Work request:
Among the entries below, how many lines include the string "panel"? Answer with only the number.
----- Data provided -----
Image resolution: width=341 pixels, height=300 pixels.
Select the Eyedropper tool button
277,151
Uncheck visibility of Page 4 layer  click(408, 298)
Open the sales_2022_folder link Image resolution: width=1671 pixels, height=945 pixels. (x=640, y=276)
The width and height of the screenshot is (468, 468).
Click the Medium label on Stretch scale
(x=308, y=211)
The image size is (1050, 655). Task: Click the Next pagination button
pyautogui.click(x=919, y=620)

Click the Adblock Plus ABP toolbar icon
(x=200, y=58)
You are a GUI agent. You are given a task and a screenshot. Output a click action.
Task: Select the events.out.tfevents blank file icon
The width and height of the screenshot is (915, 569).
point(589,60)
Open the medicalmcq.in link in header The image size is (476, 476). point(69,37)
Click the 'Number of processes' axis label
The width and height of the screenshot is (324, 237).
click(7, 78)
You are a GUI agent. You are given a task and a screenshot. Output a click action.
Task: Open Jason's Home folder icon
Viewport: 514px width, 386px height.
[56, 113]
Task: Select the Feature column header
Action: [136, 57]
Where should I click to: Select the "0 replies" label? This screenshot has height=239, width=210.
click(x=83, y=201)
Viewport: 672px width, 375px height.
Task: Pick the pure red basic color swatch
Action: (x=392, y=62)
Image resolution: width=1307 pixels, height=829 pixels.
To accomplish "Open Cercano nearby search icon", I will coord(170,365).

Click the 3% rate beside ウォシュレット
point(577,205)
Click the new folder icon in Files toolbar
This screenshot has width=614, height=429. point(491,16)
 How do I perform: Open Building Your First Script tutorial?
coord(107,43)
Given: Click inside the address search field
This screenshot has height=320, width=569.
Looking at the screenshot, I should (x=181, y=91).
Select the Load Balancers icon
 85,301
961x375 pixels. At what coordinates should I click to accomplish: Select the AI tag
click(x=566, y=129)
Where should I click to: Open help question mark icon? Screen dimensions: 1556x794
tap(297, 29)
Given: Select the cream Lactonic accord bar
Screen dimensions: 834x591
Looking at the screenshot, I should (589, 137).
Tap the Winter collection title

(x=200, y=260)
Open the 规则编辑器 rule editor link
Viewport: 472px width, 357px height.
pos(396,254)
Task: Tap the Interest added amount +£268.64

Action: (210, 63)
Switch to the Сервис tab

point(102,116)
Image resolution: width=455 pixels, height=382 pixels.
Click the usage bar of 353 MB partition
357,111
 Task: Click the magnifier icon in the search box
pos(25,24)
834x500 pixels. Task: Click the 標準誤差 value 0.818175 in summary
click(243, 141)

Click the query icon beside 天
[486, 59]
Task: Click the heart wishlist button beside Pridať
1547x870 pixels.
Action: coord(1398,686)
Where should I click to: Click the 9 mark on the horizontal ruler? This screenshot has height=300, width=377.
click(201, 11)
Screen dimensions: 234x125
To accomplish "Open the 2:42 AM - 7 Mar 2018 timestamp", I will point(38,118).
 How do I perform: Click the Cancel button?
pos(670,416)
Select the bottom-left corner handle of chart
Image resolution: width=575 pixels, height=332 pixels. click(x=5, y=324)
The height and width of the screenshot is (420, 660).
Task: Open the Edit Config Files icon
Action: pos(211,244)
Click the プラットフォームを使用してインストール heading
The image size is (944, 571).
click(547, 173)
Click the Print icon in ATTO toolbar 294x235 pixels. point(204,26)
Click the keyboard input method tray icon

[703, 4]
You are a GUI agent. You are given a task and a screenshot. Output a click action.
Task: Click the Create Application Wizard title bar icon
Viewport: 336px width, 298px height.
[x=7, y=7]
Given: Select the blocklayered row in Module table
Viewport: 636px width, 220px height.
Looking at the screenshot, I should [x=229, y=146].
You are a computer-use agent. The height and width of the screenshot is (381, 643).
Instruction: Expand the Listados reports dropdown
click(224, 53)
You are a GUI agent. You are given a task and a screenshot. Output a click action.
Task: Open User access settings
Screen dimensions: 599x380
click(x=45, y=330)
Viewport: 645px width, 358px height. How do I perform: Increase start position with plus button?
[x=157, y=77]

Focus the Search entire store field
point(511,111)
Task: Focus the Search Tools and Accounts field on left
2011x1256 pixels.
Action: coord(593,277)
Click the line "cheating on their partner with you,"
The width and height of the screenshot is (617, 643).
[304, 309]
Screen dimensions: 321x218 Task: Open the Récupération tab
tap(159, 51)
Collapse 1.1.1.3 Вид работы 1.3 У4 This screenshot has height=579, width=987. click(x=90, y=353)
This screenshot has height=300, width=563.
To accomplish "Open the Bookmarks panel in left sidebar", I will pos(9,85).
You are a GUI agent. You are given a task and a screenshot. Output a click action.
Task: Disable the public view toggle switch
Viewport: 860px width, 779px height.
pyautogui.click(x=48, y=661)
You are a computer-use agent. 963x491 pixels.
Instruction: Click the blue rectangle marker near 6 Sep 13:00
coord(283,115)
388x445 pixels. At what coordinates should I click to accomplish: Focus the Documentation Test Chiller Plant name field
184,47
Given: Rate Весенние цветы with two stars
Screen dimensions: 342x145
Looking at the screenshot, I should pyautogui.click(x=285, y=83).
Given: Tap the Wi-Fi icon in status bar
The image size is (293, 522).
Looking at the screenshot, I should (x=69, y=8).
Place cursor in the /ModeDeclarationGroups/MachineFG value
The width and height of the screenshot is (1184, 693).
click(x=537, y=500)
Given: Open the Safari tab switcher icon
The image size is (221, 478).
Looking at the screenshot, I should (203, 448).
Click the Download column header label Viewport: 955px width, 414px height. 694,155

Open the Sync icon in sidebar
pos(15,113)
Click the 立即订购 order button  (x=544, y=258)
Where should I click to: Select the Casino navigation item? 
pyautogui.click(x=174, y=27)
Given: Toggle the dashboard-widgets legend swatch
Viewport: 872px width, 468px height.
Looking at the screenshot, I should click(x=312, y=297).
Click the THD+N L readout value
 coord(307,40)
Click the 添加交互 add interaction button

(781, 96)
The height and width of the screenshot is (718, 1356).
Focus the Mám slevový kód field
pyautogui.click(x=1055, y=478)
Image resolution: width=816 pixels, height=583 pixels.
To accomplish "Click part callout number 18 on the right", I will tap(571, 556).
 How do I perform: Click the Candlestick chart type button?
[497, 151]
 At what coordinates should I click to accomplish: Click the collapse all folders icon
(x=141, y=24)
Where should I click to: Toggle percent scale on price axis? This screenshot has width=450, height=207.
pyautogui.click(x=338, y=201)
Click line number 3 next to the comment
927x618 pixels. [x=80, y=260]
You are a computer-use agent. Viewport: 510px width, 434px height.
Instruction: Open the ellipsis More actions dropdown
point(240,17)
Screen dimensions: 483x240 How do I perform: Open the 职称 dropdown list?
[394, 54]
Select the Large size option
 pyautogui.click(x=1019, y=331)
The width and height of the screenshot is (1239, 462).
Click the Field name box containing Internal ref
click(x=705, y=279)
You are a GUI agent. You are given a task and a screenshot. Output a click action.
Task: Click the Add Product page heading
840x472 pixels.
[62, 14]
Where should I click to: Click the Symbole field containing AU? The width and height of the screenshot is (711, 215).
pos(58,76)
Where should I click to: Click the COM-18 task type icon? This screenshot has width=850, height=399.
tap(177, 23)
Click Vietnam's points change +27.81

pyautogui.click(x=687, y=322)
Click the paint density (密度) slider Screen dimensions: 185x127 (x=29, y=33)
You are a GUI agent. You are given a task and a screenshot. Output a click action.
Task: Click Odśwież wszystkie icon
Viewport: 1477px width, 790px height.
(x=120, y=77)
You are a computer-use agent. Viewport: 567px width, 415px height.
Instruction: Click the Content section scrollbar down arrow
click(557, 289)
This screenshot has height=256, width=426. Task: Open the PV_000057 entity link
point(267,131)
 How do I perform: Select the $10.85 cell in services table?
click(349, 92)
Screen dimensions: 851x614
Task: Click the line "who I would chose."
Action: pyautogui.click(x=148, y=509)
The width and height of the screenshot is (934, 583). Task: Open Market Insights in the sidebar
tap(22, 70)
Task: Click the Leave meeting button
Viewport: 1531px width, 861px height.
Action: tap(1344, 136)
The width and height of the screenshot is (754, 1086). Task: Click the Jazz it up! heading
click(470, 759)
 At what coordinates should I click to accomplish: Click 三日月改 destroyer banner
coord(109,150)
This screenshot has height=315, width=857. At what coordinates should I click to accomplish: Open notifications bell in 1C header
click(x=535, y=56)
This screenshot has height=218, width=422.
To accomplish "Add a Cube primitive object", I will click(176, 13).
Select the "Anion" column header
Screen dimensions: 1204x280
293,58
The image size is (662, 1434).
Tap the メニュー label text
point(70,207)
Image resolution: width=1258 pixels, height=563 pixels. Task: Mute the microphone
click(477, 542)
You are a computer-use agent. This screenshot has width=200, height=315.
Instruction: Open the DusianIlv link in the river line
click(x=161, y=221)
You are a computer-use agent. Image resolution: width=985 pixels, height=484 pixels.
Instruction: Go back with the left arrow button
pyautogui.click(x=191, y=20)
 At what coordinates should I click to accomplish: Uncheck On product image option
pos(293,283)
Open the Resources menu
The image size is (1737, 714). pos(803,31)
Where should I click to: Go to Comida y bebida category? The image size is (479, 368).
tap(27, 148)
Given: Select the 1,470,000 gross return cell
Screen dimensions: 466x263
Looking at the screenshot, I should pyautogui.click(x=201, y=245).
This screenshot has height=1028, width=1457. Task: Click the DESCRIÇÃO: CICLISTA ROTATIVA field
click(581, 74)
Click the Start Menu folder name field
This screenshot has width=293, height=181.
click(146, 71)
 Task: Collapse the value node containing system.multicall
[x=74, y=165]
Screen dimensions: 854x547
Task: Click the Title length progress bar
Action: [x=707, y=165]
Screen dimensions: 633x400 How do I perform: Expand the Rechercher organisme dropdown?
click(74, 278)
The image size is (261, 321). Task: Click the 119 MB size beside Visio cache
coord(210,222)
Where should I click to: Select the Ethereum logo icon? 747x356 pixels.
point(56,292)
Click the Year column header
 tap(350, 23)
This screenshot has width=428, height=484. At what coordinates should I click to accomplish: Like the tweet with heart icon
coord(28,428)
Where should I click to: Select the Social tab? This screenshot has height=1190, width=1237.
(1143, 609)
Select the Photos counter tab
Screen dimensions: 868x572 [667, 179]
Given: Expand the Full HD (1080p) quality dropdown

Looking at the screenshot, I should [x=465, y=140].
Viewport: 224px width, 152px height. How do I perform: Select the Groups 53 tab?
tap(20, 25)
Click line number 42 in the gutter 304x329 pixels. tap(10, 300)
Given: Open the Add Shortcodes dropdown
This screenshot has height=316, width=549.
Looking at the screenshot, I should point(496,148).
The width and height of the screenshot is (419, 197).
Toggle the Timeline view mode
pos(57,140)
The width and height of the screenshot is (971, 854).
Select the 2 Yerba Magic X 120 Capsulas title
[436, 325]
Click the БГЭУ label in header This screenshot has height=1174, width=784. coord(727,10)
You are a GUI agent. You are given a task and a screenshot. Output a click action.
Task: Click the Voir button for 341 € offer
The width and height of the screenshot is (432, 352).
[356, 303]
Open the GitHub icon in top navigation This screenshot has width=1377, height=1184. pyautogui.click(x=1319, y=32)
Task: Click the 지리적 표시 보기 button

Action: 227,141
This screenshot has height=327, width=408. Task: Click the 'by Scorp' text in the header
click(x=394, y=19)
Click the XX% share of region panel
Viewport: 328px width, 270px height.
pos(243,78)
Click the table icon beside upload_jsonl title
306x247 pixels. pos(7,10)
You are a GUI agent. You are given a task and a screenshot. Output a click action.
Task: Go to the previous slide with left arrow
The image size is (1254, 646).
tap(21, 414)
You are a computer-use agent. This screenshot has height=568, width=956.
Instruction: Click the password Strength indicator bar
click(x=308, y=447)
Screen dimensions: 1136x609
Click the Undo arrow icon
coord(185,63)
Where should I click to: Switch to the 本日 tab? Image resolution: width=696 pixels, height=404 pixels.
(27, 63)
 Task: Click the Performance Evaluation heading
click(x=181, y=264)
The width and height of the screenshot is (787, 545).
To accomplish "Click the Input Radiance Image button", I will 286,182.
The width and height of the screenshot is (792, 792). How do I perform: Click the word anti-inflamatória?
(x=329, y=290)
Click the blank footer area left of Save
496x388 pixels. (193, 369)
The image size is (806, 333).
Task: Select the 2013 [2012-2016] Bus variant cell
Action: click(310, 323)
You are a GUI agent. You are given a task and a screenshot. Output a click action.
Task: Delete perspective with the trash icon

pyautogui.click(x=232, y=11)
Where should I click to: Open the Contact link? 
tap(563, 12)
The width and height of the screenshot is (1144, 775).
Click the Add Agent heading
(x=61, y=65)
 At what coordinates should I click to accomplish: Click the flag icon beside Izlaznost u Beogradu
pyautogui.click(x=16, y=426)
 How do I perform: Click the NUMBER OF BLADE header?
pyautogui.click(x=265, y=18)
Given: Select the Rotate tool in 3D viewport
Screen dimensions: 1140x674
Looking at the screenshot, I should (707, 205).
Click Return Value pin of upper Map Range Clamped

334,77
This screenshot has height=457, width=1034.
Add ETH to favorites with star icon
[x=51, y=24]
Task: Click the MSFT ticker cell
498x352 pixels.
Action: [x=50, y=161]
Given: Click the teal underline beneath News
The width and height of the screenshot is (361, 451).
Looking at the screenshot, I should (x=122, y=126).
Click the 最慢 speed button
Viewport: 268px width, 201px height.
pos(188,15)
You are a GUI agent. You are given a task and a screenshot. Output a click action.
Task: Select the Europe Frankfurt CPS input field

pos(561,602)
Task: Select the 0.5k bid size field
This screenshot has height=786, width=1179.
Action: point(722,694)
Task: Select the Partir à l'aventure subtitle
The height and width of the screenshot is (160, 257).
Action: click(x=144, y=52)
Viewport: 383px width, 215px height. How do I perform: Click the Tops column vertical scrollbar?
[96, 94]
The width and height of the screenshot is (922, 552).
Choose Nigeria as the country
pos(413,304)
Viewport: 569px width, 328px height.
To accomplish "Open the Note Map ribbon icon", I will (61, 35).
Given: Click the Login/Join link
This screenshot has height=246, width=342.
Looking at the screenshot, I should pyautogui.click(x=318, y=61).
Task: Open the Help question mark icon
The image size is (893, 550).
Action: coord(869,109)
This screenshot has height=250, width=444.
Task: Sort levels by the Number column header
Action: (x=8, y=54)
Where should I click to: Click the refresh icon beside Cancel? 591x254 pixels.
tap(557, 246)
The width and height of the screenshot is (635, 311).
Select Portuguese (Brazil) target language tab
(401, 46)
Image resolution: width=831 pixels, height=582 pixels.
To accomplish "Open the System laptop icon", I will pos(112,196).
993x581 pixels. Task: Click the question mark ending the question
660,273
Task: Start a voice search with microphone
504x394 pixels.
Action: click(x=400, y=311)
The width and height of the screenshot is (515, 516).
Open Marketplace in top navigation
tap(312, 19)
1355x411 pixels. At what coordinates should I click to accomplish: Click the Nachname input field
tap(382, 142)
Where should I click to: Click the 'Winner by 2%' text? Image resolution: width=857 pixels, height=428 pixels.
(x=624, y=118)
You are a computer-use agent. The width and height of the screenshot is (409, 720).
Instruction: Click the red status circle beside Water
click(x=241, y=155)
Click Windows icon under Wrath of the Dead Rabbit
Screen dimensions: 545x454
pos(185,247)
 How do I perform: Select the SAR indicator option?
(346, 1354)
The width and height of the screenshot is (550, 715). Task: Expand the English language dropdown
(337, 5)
-----
Solution below:
2